[Start of section]

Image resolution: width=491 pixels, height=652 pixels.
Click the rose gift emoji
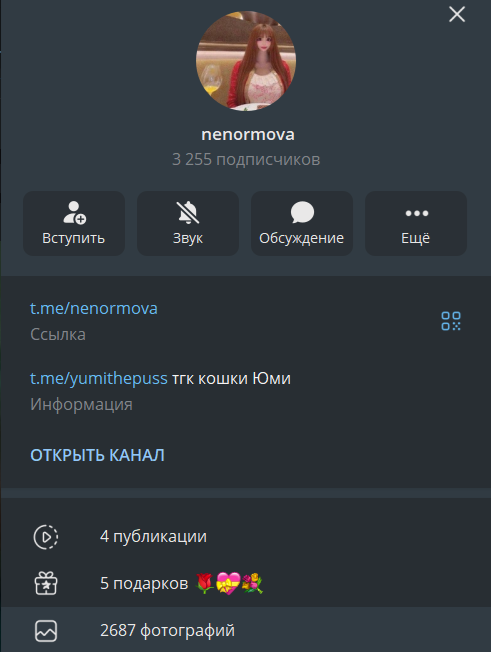click(205, 583)
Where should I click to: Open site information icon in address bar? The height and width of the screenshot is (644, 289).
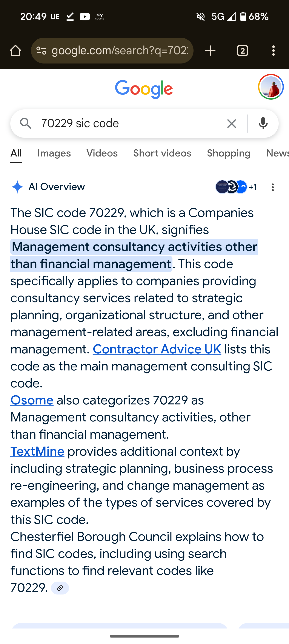pyautogui.click(x=41, y=51)
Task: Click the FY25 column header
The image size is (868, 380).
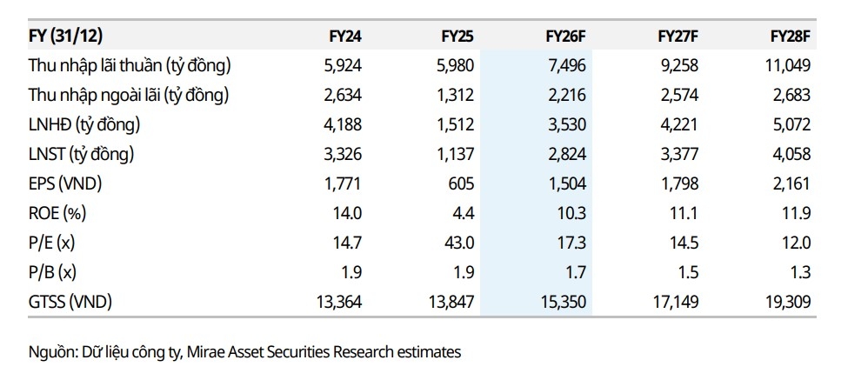Action: (x=457, y=36)
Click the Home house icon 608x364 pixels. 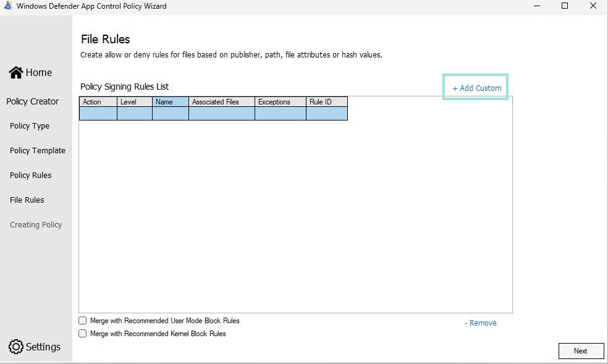tap(16, 72)
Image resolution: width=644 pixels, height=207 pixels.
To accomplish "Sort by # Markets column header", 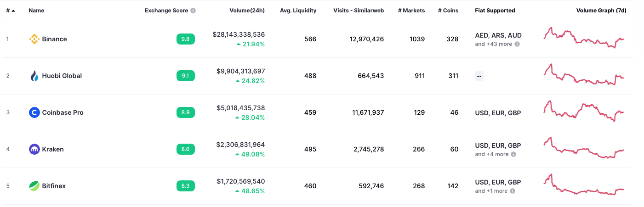I will [x=411, y=11].
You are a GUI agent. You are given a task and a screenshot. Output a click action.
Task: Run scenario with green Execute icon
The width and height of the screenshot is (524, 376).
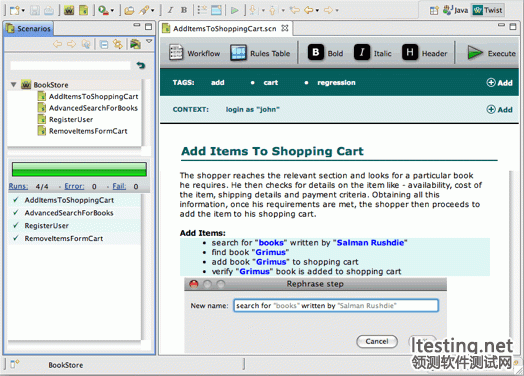click(475, 53)
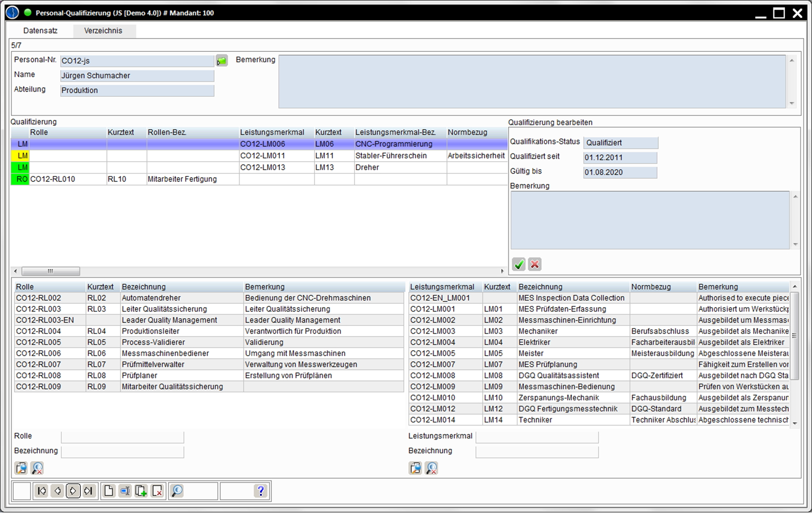
Task: Clear the Rolle search filter icon
Action: click(x=37, y=468)
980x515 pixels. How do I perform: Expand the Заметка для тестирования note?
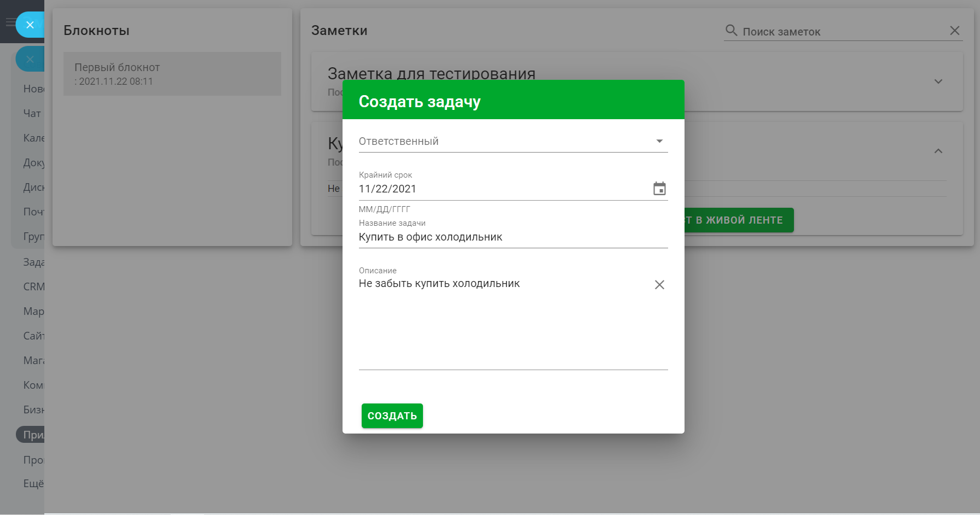click(938, 81)
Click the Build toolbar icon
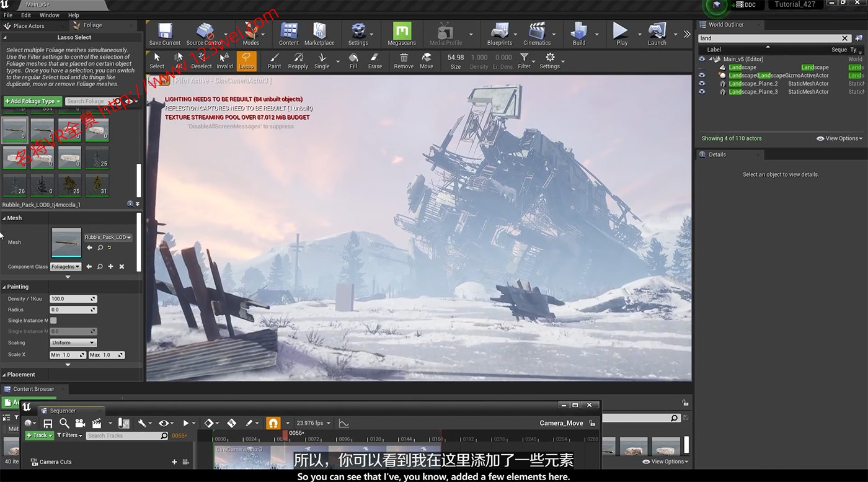 point(578,33)
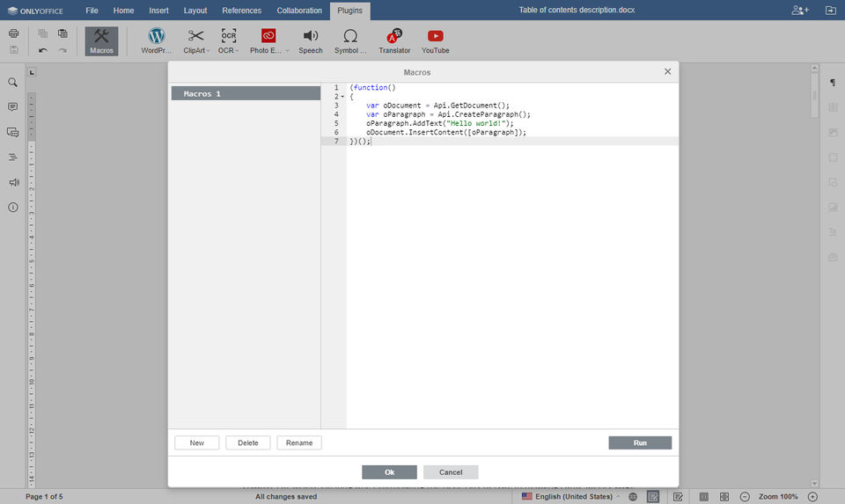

[End of section]

_WHAT IS REQUIRED_
Please transcribe the lines from the one containing "The width and" to the last line of the listing, both included, exactly and with nothing added, leaving every picture out.

_THE ANSWER_
The width and height of the screenshot is (524, 376).
click(475, 53)
Task: Clear the Rolle search filter icon
Action: click(x=37, y=468)
980x515 pixels. How do I perform: Expand the Заметка для тестирования note?
click(938, 81)
Click the Build toolbar icon
 point(578,33)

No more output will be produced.